- **Consigna del ejercicio**
Redacte la continuación del artículo sobre el caudillismo en Centroamérica, comenzando inmediatamente después de su última oración.

Centroamérica, consolida el caudillismo

septiembre 6, 2021

Juan Ramón Martínez

Centroamérica ha sido tierra de caudillos y dictadores. Estrada Cabrera en Guatemala, le da calor a la revolución de octubre que, con Juan Jose Arévalo, logra un gobierno estable; pero que con Arbenz Guzmán, provoca la histeria del Departamento de Estado, que lo depone en junio de 1954. En El Salvador, Maximiliano H. Martínez, sucede al presidente elegido democráticamente y se convierte en dictador que sólo dejará el poder por los mismos aires que derriban a Estrada Cabrera. Carías Andino en Honduras, sobrevive a los sobresaltos de 1944, porque tenía a los líderes liberales exiliados en México y por falta de una fuerza social con suficiente capacidad de convocatoria. Somoza en Nicaragua, domina todos los poderes y ejerce cómodamente el poder en la tierra de los lagos. E incluso Costa Rica, en esa década de los cuarenta, Teodoro Picado, pretende burlar la voluntad popular desconociendo la voz de las urnas, lo que provoca su caída a manos de la revolución que encabezara Jose Figueres Ferrer. Es decir que la zona centroamericana, además de 17 volcanes, tiene una larga lista de sátrapas, dictadores, caudillos y aspirantes a salvadores de la patria, haciendo fila, que aprovechan la escasa ciudadanía que tiene la región. La mayoría son electores, votantes y sólo una minoría, situada en las ciudades, es realmente ciudadana.



Todavía en la década de los sesenta, sólo Honduras – hasta el 3 de octubre de 1963 – y Costa Rica, tenían gobiernos civiles elegidos por el pueblo. En Guatemala, Nicaragua y El Salvador, gobiernan los militares, con la servicial complacencia de los civiles. Desde esta última fecha, la única democracia que sobrevive, durante esa década y la siguiente, es Costa Rica. En 1979, cae Anastasio Somoza Debayle, en el tropel de una revolución que Daniel Ortega ha logrado convertir, vía reelecciones sucesivas, en una satrapía igual que la de Somoza. En Guatemala, El Salvador, y Honduras, después de la guerra de los ochenta, Estados Unidos construye un cordón democrático que permite una breve sucesión presidencial en Nicaragua, consolida el más largo proceso democrático de la historia de Honduras, solo alterado por los incidentes del 2009, logra la alternancia en el poder entre la derecha y los ex guerrilleros en El Salvador; y estimula, en Guatemala una democracia cuya fragilidad se conserva por la corta vida de los partidos políticos lo que es un disuasivo para la reelección – mal endémico de la región – y para la emergencia del caudillismo. Es decir que, la democracia con la pierna quebrada, por la reelección ilegal de JOH en Honduras, solo se quejaba hasta hace poco, de dolores mayores por la continuidad antidemocrática de Ortega en Nicaragua.

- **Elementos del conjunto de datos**
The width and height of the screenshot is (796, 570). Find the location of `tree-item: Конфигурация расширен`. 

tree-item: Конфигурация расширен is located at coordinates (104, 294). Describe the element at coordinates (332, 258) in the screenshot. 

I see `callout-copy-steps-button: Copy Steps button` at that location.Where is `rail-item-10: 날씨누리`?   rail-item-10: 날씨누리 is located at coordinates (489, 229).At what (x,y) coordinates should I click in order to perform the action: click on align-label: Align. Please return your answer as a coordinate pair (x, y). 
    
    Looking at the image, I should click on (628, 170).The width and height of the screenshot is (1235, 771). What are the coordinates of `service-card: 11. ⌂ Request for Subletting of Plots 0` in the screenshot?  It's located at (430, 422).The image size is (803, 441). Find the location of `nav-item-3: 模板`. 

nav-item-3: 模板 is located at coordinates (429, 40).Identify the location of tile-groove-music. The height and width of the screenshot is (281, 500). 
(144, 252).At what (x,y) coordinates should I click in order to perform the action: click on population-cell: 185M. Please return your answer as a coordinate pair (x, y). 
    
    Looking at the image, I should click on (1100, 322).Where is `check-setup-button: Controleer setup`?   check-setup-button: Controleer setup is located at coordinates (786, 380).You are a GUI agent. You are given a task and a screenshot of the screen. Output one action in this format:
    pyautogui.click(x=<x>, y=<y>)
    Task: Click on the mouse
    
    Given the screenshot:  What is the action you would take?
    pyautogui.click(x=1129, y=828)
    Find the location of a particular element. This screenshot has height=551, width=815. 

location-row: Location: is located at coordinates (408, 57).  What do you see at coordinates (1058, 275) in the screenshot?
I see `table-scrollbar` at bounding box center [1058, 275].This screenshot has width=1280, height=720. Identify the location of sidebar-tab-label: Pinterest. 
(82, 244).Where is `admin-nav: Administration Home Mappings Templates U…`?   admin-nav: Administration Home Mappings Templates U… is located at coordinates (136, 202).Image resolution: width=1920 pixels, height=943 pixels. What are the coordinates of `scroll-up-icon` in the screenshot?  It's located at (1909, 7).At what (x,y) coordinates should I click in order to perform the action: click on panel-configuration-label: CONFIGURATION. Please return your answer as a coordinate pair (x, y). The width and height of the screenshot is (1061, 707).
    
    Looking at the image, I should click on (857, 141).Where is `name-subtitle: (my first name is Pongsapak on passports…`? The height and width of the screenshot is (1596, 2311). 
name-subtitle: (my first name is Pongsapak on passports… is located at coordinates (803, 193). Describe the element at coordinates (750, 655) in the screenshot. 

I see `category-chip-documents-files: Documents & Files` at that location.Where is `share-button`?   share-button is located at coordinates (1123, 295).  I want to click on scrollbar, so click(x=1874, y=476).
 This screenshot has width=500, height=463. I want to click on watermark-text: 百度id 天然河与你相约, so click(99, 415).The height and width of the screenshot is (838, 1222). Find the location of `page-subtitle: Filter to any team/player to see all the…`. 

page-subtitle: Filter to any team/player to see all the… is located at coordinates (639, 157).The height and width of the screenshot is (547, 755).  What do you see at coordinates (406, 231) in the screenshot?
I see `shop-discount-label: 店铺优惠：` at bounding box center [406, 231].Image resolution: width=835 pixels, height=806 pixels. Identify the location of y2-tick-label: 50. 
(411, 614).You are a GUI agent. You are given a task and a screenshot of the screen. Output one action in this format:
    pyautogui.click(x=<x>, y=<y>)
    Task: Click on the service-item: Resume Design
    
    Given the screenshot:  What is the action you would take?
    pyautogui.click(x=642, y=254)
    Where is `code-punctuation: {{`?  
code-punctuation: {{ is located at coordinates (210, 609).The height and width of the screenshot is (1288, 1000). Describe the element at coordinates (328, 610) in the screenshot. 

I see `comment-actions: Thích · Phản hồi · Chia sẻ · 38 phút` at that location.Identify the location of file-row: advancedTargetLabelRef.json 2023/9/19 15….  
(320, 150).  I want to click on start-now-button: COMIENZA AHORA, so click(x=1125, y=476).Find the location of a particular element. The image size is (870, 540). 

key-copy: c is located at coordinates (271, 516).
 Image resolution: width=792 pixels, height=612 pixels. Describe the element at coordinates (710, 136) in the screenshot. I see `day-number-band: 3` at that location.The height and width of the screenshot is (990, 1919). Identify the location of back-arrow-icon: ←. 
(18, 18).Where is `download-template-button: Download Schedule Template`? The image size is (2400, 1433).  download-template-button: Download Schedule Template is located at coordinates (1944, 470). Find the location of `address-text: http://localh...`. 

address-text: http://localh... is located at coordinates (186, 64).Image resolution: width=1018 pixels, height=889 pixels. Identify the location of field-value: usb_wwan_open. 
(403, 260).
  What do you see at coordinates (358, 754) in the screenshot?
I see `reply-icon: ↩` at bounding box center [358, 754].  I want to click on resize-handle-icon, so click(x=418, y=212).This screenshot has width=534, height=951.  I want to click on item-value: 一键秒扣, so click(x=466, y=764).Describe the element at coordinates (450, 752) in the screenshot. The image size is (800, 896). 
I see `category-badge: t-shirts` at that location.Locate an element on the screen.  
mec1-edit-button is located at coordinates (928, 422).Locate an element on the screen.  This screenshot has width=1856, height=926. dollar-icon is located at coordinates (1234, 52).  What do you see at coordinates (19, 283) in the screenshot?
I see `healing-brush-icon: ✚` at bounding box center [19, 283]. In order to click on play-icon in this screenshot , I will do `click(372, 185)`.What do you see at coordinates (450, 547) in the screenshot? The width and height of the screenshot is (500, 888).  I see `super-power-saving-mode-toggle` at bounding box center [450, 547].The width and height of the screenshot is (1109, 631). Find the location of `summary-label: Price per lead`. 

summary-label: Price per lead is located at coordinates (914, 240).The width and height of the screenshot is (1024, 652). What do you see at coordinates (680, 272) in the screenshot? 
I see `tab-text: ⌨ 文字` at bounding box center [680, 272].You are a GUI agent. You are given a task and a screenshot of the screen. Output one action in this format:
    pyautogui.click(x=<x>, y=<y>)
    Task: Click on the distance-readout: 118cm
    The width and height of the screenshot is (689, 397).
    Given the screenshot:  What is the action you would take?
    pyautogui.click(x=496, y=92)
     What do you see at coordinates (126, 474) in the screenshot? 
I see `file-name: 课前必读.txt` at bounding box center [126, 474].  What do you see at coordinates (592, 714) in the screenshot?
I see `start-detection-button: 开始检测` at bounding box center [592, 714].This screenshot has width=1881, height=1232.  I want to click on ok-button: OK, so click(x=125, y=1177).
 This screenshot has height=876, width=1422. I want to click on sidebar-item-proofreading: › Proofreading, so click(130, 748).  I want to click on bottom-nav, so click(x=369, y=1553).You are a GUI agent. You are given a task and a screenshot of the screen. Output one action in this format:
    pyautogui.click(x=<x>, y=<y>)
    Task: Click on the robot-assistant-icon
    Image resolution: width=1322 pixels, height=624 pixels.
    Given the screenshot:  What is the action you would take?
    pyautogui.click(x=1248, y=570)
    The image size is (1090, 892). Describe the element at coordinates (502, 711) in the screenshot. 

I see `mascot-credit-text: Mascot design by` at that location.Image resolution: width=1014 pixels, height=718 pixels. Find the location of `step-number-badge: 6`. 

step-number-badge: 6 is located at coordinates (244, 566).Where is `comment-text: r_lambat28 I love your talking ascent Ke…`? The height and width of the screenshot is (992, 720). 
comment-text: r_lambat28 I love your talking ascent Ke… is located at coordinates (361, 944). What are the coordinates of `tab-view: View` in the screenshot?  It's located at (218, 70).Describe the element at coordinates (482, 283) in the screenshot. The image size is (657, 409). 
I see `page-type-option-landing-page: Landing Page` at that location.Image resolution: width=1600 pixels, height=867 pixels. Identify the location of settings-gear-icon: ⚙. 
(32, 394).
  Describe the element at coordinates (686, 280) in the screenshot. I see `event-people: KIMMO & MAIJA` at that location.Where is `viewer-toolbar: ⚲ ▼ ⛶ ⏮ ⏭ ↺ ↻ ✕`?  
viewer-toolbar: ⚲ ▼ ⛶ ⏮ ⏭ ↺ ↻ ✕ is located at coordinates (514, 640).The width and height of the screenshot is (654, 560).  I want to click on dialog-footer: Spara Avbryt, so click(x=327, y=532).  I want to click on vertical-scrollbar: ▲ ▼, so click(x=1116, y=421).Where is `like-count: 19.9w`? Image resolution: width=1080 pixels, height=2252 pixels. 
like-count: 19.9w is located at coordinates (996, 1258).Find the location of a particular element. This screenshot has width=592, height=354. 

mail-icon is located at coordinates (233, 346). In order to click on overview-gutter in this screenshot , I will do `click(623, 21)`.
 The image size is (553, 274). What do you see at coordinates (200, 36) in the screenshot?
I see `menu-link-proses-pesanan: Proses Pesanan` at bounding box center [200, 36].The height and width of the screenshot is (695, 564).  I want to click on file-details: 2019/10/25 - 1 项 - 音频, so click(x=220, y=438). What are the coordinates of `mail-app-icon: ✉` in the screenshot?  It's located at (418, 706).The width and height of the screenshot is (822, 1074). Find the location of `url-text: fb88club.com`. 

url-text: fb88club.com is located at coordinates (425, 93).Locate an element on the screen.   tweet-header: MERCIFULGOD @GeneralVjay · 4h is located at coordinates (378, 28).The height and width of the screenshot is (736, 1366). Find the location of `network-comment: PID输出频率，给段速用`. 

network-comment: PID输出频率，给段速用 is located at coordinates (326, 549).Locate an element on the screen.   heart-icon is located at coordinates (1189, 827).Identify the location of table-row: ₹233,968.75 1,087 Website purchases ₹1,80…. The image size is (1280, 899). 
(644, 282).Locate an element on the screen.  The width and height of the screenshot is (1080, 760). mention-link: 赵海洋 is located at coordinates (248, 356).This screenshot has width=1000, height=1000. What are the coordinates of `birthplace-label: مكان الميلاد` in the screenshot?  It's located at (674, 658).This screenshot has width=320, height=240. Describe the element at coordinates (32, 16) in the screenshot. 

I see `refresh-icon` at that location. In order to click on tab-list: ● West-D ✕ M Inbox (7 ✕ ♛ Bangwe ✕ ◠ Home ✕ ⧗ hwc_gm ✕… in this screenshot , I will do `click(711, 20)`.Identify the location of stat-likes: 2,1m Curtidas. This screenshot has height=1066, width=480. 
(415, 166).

- **Respuesta del ejercicio**
Pero ahora es Bukele, quien turba la paz de la región y se convierte, de manera deliberada, en la piedra en el zapato para la política estadounidense que ha logrado neutralizar a Venezuela y paralizar a Cuba que, aunque inderrotable, ha dejado desde hace muchos años de ser un factor revolucionario en la región. Bukele, ex miembro del FML, usa la mayoría que tiene en la Asamblea Legislativa para reformar la Constitución y aunque la medida carece de fuerza retroactiva, se prepara para alterar la estabilidad de la región, comprometiendo la estabilidad de Honduras y dándole un abrazo de muerte a Ortega que ahora, tendrá que hacer grupo de marcha con uno de sus más deslenguados críticos.

Otra vez, Estados Unidos, contará más que con los pueblos alienados por sistemas educativos manipulados, con la lealtad de los militares. En Honduras, tiene en los militares el freno para el continuismo. Y en El Salvador, al aliado incondicional para frenar a Bukele, cuando además de agredir al pueblo salvadoreño en sus derechos, choque con los intereses de Estados Unidos, si profundiza, además de su autoritarismo continuista, con su alianza con China. Esta potencia retadora, no dejará los espacios logrados en Panamá, Dominicana y El Salvador. Y no desaprovechará para apoyar a Bukele. Por lo que, hay que esperar que Honduras, Guatemala y Costa Rica, perfeccionen sus sistemas democráticos y fortalezcan sus fuerzas de seguridad que, pese a lo que parezca, siguen siendo fieles a los Estados Unidos. Una nueva política exterior de USA, obligará a los tres países a una política exterior más coherente y ordenada que hasta ahora. Claro sin contar con México que, como en la década de los ochenta del siglo pasado, nunca fue parte decisiva de la solución.